There are several ways to view the Times’s change in position. First, one might see it as pure politics. The Times is just acting like a political hack, endorsing filibusters when the Democrats do it to Republican nominees, but not when Republicans do it to Democratic nominees. Second, one might see the paper as unaware of its bias. Filibusters really do seem worse to the Times when done by Republicans. Third, one might believe that the Times is right that the Republican are abusing their power more than the Democrats did.
My guess is that it is a combination of the first two views. Supporting the second view is that the Times never attempts to address the issue. It never says, “Well, we recognize that we are against filibusters when it helps our guys and against it when it hurts our guys. We could be biased, but we don’t think so and here is why.” Not exactly an introspective or soul searching essay by the Times.
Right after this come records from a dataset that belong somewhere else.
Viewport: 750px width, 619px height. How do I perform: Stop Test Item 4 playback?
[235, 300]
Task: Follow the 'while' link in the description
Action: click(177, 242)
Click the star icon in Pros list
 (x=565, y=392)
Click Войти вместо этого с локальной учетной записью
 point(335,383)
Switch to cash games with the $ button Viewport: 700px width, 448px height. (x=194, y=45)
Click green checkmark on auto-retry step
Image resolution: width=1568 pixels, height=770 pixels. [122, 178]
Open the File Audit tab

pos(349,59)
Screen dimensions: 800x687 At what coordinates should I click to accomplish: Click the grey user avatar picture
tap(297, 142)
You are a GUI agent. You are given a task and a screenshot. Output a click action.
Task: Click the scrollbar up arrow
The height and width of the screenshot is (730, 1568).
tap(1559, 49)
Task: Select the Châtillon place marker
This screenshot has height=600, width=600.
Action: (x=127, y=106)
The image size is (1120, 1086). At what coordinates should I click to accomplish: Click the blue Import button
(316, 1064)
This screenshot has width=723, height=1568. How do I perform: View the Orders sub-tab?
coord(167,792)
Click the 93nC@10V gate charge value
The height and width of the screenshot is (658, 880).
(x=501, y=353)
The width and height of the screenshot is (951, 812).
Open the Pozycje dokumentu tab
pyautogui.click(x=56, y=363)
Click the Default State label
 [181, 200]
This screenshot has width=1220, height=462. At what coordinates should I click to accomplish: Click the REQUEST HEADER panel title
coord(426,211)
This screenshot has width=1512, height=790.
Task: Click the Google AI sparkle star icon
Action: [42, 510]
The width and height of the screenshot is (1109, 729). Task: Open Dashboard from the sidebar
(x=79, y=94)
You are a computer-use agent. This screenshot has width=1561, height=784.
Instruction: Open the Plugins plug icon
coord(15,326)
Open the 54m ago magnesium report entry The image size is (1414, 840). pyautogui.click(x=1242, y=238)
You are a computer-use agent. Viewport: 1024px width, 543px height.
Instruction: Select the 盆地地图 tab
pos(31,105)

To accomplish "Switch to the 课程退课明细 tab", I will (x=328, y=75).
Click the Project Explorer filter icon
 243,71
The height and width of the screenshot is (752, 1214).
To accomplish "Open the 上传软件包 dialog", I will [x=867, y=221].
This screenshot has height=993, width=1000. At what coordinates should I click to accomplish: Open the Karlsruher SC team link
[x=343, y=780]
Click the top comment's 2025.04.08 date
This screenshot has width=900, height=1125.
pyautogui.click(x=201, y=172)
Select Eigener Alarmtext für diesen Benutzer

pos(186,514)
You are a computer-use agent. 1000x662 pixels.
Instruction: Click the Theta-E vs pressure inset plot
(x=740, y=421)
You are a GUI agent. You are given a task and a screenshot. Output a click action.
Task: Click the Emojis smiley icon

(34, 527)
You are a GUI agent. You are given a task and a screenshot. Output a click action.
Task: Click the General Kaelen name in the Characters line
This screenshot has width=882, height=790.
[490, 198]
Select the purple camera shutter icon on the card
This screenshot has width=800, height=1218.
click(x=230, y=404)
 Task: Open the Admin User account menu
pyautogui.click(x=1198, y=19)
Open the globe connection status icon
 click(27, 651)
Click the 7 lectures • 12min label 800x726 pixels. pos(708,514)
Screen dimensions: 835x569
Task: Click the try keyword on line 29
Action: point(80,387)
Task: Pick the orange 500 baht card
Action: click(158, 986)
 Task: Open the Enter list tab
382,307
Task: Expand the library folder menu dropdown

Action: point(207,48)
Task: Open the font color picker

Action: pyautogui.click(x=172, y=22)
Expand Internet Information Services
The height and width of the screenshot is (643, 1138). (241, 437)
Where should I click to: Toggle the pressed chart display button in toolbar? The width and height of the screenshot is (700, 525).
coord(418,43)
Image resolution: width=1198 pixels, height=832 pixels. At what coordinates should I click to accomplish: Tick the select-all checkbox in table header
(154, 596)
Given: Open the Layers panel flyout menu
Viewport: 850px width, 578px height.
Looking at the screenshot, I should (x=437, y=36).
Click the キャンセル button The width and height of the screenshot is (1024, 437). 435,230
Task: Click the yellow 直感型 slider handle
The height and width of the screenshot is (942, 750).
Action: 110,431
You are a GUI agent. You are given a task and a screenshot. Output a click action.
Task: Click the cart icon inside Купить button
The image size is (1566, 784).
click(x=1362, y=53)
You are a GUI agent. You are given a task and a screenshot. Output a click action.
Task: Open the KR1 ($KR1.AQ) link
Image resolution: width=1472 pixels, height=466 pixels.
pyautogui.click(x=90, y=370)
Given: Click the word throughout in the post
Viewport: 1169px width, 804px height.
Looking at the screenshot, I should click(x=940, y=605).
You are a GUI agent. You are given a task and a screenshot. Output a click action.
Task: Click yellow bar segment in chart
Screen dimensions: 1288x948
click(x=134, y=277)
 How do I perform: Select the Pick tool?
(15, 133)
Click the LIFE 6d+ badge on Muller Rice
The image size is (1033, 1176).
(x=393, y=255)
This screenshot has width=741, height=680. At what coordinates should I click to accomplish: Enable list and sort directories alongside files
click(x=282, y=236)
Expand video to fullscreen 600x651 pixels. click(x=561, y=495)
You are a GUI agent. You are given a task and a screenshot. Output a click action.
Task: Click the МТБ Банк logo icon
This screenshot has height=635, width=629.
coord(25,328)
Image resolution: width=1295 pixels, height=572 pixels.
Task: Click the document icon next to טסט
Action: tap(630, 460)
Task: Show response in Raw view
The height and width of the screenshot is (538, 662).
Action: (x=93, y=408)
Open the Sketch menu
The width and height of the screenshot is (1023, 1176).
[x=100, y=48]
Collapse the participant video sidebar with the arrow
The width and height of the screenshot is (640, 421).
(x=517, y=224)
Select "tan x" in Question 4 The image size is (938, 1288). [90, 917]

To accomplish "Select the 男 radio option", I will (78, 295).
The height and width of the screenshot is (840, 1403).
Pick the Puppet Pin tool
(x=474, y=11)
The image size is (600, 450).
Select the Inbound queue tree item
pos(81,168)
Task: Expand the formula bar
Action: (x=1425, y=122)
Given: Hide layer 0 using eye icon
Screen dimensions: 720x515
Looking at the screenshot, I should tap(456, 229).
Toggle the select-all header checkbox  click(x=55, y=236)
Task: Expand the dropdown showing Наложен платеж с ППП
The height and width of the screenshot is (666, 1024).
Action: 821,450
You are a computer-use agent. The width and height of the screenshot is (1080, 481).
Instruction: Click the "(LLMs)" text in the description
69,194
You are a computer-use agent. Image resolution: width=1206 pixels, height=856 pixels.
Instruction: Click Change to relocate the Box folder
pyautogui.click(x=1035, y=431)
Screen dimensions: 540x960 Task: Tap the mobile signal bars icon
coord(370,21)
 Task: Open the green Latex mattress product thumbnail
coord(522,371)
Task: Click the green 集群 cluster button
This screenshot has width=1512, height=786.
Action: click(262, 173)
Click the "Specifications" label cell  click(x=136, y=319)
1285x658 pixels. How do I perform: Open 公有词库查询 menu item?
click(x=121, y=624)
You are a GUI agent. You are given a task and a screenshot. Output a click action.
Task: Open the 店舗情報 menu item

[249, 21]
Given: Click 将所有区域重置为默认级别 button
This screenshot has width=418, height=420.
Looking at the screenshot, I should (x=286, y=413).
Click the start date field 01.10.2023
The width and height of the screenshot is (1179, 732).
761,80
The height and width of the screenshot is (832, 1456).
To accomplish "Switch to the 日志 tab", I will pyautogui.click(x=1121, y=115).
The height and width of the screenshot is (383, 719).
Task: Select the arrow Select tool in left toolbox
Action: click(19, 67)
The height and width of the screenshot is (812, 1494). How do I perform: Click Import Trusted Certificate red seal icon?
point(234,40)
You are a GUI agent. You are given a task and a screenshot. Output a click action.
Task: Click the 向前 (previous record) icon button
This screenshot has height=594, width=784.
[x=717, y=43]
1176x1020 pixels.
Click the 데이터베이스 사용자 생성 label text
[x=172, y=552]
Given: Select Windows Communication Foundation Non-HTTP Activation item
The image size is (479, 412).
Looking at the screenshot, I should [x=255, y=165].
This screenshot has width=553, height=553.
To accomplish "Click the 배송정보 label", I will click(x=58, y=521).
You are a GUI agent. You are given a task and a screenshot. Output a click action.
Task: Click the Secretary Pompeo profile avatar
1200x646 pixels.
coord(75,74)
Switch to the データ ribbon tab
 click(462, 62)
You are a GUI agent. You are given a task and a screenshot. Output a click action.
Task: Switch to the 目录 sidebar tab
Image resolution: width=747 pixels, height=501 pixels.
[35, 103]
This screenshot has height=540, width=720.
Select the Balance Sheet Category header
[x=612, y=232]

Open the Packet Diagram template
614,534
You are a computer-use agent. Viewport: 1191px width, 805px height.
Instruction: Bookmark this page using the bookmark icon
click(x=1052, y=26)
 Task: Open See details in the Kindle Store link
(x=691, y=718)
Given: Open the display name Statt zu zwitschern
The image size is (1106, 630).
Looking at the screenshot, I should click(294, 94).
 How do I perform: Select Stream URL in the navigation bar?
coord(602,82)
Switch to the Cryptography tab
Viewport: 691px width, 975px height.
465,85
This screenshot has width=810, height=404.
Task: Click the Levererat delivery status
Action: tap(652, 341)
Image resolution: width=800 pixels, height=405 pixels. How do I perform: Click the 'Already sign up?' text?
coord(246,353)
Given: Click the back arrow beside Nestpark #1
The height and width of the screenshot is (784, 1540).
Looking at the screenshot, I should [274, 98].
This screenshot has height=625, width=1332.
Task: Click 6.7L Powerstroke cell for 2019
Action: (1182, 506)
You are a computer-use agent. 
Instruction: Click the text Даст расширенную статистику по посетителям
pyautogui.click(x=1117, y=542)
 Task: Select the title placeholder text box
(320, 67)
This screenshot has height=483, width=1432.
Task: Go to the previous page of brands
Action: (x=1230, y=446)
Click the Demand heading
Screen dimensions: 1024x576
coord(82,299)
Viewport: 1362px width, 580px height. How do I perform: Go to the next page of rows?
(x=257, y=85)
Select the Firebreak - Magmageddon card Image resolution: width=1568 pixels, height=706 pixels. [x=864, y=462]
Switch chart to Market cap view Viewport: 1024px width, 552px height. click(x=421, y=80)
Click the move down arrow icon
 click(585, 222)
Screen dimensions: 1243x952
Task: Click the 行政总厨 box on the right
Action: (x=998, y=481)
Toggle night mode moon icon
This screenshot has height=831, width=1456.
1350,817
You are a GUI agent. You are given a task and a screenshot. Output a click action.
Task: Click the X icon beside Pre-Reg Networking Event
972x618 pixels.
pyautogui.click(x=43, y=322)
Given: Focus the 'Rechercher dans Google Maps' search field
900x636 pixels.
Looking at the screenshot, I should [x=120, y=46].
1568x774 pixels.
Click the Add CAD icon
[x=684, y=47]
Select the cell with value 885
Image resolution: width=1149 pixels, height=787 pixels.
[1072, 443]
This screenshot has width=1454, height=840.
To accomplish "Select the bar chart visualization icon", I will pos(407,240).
The Times attempts to justify its change in position based on the third possibility. But their argument seems weak. For example, somehow the enormously important Democratic filibuster of Miguel Estrada, who likely would have been a Supreme Court nominee by George Bush, is omitted by the Times. By the way, cloture votes were taken to end the Estrada filibuster at least seven times but to no avail.
For what it is worth. I differ with Jonathan on the Senate’s role in the appointment process for judges. I don’t think there is anything unconstitutional or improper about filibustering nominees. Nor do I believe the Senate should necessarily vote to confirm qualified nominees if they disagree with the nominee’s legal philosophy. There is nothing in the Constitution that requires the Senate to defer to the President.
That said, I believe the best arrangement governing nominees is as follows: Lower court judges should be subject to a majority confirmation rule. Thus, they should not be subject to being filibustered. Supreme Court Justices, however, should be subject to a supermajority rule for confirmation. They have enormous power and there is a benefit from having the more centrist justices that a supermajority rule would produce. I defend this arrangement in these two articles written with John McGinnis.
This arrangement should be adopted through an agreement by both parties and now would be a good time to do so. As Jonathan suggests, no one knows who will win the next Presidential election or hold a majority in the Senate. Thus, an agreement to establish the arrangement in January 2013 would be possible if there were support for it. But there is no real support for a supermajority rule for Supreme Court appointments. I don’t even think there is Senate support to eliminate filibusters of lower court judges.
So, if Romney wins the Presidency and the Republicans take the Senate, one can be confident that the Democrats will filibuster Romney’s nominees. The only real question is what the Times will say about it.